With her character Eva Ramos, Gómez Jurado travels a well-known path, that of the conflictive and powerful heroine, with a certain vulnerability and an irritating point, described in a tone close to a comic book superhero story, a woman, in this case, whose profession is lying, but who will only be saved by the truth. When the author met his wife Barbara, she dedicated some “highly offensive” adjectives to certain female characters he had created. It was before Antonia Scott and Red Queen. From then on the changes in his life followed one another. “There is a lot of intentionality, but no moral,” he warns, already in another box, when he develops a little more the conflicts, fear and hatred that populate the novel. Ramos’s boss, the Baron, is a ghost, a James Bond-style villain. “The genre is good for bad guys who personify things,” he says.

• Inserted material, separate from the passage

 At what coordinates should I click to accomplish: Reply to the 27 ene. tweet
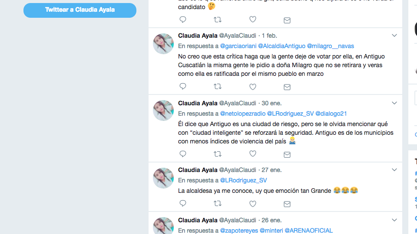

Gómez Jurado participates in two podcasts very successful (Almighty y here are dragons), has a contract with Amazon for the development of visual content, has presented an outreach program on TVE and has even ventured into university teaching. There is the character, the armor, varnished with an intact, overwhelming enthusiasm, like the one he spends on the tour he promotes. Lie all over Spain while responding to every email from every reader, and every Instagram comment, and spending hours signing at each stop. However, the author slips through a crack. What is left for you to do? Breathe: “Every time I put myself in entrance of a manuscript it’s the first time. I need to provide you with one thing totally different in every e book, till I die, as a result of I used to be born to inform tales. I wrote my first thriller with 5 years; and till at the moment.”